9. You’ll appreciate the humble turon.
I still wanted to have something sweet. So when I wanted to have something more potent than plain fruits, I'd have a turon.
When your lunch is composed of veggies and fruits, you'll feel full enough to forego desserts.
11. Sometimes, you’re just thirsty.
Everytime I felt like grabbing an apple after having a salad, I drink two glasses of water. And the feeling goes away. Dehydration can often be mistaken for hunger.
12. Early to bed, early to rise, makes you less inclined to feel hunger pangs.
In conjunction to the NJFC, I've also started sleeping earlier and getting up earlier. And I've found that when you're well-rested, you're less likely to cram food into your mouth.
13. Breakfast can really go a long way.
I'm not a fan of breakfasts but now my days start with one. Because...
14. A steady flow of energy will surge through your veins.

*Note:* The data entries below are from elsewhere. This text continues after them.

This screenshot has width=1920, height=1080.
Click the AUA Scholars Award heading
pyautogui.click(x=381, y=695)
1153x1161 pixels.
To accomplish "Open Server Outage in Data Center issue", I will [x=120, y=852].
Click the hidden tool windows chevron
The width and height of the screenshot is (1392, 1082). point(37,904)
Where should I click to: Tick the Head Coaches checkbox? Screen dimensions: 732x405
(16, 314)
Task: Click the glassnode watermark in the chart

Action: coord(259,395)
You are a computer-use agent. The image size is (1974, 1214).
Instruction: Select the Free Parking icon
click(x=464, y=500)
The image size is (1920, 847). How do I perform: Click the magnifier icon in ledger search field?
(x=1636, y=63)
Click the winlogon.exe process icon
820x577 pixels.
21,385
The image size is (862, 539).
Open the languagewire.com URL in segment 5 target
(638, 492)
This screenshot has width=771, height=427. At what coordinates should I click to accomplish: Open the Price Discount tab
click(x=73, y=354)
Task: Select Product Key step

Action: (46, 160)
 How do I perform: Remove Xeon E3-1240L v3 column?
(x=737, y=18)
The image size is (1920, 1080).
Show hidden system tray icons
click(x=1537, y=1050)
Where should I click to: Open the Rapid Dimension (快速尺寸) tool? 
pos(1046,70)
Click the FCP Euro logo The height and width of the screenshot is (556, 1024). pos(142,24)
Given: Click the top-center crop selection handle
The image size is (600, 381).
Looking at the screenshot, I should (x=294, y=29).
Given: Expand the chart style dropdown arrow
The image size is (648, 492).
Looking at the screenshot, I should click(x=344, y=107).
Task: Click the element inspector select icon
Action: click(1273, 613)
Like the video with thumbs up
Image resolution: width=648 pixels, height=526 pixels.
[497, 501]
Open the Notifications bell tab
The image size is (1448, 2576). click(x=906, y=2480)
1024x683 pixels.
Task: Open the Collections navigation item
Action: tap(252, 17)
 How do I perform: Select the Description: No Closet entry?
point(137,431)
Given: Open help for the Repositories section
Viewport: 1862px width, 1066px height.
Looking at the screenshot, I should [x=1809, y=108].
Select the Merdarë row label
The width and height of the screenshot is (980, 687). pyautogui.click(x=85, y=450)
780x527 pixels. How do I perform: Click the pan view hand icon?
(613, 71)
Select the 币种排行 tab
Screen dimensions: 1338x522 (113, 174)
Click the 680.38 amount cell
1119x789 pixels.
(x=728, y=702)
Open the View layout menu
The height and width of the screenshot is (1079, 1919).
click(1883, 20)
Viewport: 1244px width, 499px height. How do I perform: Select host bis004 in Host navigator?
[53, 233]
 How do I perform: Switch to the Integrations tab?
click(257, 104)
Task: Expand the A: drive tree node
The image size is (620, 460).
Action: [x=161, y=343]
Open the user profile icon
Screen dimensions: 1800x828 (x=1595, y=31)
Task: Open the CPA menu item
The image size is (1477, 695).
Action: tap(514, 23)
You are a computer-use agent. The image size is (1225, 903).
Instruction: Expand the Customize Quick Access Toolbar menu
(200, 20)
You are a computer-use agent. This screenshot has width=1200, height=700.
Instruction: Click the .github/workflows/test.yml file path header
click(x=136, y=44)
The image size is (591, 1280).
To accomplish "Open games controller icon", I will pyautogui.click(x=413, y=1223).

I'm now stuffing food into my body that my body can actually use to make me function better. The energy I get from my healthier meals are more stable unlike the rush I get from sugar which tends to leave me more sluggish after the "high". There are no more "crashes".
15. Not working out will seem wrong.
You're eating healthy so it's only natural to exercise. I stopped using my motorbike in my daily commute and went back to riding public transport and walking to places. I also ride my bicycle as much as I can to get my dose of cardio and do curl-ups and 60-second planks because they make me feel good about myself.
|Everyday. For at least 10 minutes.|
16. Running out of breath now only happens when you do intense activities and not everytime you get up from bed.
Because I now do regular exercise, I don't get tired doing tasks as simple as getting up from bed. I now can run through a flight of stairs without breaking a sweat. My legs no longer feel like jelly and my arms seem not to jiggle as much.
17. Dump Syndrome can get worse.
I poop easily, ok? I'm not complaining, don't get me wrong, but drinking lots of water and having a digestion-friendly diet tends to triple your trips to the toilet.
18. You’ll get support when you actually tell people what you’re up to.
There was a time when I don't want people to know that I'm on a diet, so I gorge down food when around friends then hate myself when I go home. This time it was different. I told those who are closest to me what was going on and the support I got was amazing. My sister bought me vegetables and fruits. Even my dad included more fruits in his groceries. My colleagues stopped insisting that I eat rice. They even took the time to explain to me that lychee jellos don't count as candy. Dennis provided the pep talk and the pats in the back each time I told him how I turned my back on certain temptations. Even my nephews ask me whether or not I can eat something before offering it to me.
19. You’ll become a trendsetter.
Telling others what you're doing will most likely inspire them to do the same, especially if it can make them better. Take my friend, Cat, for example. I told her about the NJFC when we were making plans for a get-together and she had decided to take the challenge as well. She even told me I could choose where we will eat. My sister had also started eating healthier. And one of my nephews, JC, told me that he stopped eating chips for recess.
20. You’ll get used to it.
I can't imagine going back to my previous eating habits. Even now that I've successfully finished the NJFC, I still continue my routine. There are four pieces of ensaymada in the fridge as of this moment and I haven't even given them a second glance. The thing I miss most though? Popcorn. And I'm postponing eating it until I can share it with Dennis. The thing is, my bad habits are now good habits and wouldn't it be a shame if I just revert to shoving garbage into my body? I'm used to not eating any rice and having a salad for breakfast and dinner. I'm used to being healthy. And the only thing I want right now is to become healthier.
21. At the end of the day, you will be extremely proud of yourself.